The hon. Gentleman also spoke about work being the best way out of poverty, and I entirely agree with him in that regard. When we are creating jobs and ensuring that businesses can invest and provide work opportunities for people throughout the country, it is important for those jobs to be decent jobs with decent pay, and our changes to the national living wage are of course important in that respect. Overall, in relation to all the measures in the Budget, the Office for Budget Responsibility has concluded that the employment level will rise from 33.1 million to 34.3 million between 2024 and 2029.
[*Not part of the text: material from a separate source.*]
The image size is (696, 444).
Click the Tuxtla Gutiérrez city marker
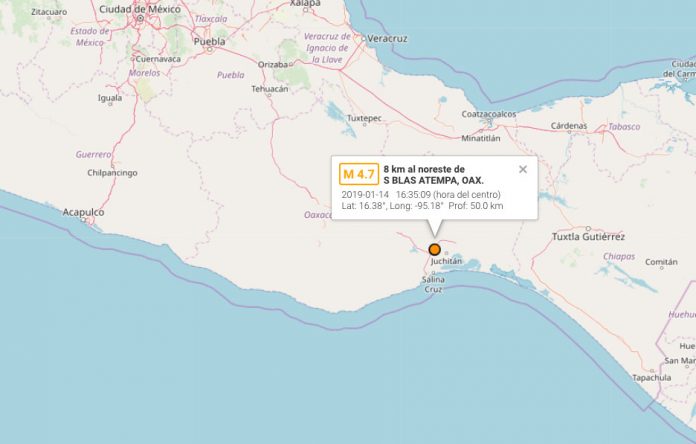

The spokesperson for the Liberal Democrats, the hon. Member for Torbay (Steve Darling), also spoke about a Bill rather than the regulations that we are debating. I want to reassure him by pointing to the comments that the Chancellor has made since taking office last July. Since her first few days in No. 11 Downing Street, she has been determined to boost growth by getting rid of the ban on onshore wind turbines, reforming the way in which pensions can invest, and ensuring that the planning and regulatory barriers get out of the way of the growth that we are determined to achieve for this country.
The Chancellor’s growth speech last week was just the latest example of her leadership in taking those decisions, which are the right ones for our country, to boost investment and growth. We know that having a stable set of public finances is a prerequisite for that investment and growth. The difficult decisions that both Opposition spokespeople referred to are slightly off the topic of the regulations in front of us, but they none the less drew attention to the fact that those difficult decisions were precisely to restore the public finances, while supporting public services, therefore allowing investment to increase and seeking the growth that we are determined to deliver for this country.
Question put and agreed to.
Resolved,
That the draft Social Security (Contributions) (Rates, Limits and Thresholds Amendments, National Insurance Funds Payments and Extension of Veteran’s Relief) Regulations 2025, which were laid before this House on 15 January, be approved.
Resolved,
That the draft Child Benefit and Guardian’s Allowance Up-rating Order 2025, which was laid before this House on 15 January, be approved.—(James Murray.)
Business of the House (5 February)
Ordered,
That at the sitting on Wednesday 5 February, notwithstanding the provisions of Standing Order No. 16 (Proceedings under an Act or on European Union documents), the Speaker shall put the Questions necessary to dispose of proceedings on—
(1) the Motion in the name of Secretary Yvette Cooper relating to Police Grant Report not later than three hours after the start of proceedings on that Motion, and
(2) the Motions in the name of Secretary Angela Rayner relating to Local Government Finance not later than three hours after the start of proceedings on the first such Motion or six hours after the commencement of proceedings on the Motion relating to Police Grant Report, whichever is the later; proceedings on those Motions may continue, though opposed, after the moment of interruption; and Standing Order No. 41A (Deferred divisions) shall not apply.—(Lucy Powell.)